Determination of the Absolute Number Concentration of Nanoparticles and the Active Affinity Sites on Their Surfaces.

Abstract

Number concentration of nanoparticles is a critical and challenging parameter to be identified. Recently, gravimetric strategy is a fundamental method for absolute quantification, which is widely accepted and used by researchers, yet limited by the inaccuracy in measuring related parameters (e.g, density). Hence, we introduced isopycnic gradient centrifugation to determine the nanopartices' density and improved the current gravimetric method for more accuracy. In this work, polymer nanospheres were used as a model to validate this method. Through isopycnic gradient centrifugation, nanospheres finally reached the zone of equal density as them. By measuring the density of the medium solution in this zone, the nanospheres' density was identified. Then, the density was multiplied by the volume of a single nanosphere characterized by transmission electron microscopy (TEM), and the average weight of a single nanosphere was obtained. Using total weight of the nanospheres divided by the unit weight, their number concentration was quantified. Directly using the real density of the nanoparticles achieved more accurate quantification than the current gravimetric method which used the density of the bulk material counterparts for calculation.
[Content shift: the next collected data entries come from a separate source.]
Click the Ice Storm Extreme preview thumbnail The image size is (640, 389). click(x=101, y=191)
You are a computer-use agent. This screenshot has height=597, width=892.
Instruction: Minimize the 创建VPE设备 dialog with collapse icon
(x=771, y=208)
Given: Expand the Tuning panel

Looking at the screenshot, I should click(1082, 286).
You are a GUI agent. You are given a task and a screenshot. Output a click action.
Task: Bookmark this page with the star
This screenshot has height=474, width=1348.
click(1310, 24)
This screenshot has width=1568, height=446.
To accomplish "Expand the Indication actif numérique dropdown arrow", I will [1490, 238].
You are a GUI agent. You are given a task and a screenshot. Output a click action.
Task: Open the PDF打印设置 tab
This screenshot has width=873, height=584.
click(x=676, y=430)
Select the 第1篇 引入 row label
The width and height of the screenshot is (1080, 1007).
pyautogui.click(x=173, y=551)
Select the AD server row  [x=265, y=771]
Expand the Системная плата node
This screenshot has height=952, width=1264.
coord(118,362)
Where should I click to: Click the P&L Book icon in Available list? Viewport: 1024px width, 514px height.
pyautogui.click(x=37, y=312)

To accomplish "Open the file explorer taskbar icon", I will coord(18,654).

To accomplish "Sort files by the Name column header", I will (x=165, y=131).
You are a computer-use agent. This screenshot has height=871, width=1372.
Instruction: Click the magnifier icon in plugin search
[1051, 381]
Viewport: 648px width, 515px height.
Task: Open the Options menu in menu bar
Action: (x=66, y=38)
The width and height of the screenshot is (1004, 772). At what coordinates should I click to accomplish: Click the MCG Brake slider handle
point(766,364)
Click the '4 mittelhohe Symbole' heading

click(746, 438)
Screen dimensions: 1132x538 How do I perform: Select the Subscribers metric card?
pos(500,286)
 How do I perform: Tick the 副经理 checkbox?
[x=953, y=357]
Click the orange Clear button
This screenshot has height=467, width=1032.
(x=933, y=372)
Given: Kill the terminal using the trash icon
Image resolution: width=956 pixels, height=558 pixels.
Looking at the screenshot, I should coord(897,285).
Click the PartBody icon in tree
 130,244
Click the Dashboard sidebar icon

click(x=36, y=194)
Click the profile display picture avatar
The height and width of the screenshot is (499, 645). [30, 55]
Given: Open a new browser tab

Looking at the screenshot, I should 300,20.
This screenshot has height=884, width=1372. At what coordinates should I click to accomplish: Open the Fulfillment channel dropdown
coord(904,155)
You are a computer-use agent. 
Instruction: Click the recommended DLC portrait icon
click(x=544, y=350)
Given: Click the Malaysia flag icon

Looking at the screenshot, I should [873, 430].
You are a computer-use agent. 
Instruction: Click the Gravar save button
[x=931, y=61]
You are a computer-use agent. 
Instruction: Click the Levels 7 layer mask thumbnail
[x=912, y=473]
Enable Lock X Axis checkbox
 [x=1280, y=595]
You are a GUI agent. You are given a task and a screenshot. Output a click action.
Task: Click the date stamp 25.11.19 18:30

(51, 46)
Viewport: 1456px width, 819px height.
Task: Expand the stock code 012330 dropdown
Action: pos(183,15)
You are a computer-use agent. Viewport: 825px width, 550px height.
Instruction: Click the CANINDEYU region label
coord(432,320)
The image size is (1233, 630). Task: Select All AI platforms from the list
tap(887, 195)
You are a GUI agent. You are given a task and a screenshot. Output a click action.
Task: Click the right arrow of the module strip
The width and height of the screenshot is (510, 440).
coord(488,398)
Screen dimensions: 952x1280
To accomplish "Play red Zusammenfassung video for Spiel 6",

Besides, compared with the viscosity/light scattering method and the high-sensitivity flow cytometry (HSFCM) method (another two kinds of typical methods respectively based on light measurements and single particle counting), the improved gravimetric method showed better reproducibility and more convenience. Further, we modified the nanospheres with streptavidin (SA) and antibody, and through biorecognition interaction, we determined the amount of the active affinity sites on each biofunctional nanosphere. Moreover, their bioactivity in different storage conditions was monitored, which showed good stability even in PBS at 4 °C over one year. Our work provided a promising method for more accurately determining the absolute number concentration of nanoparticles and the active affinity sites on their surfaces, which would greatly facilitate their downstream applications.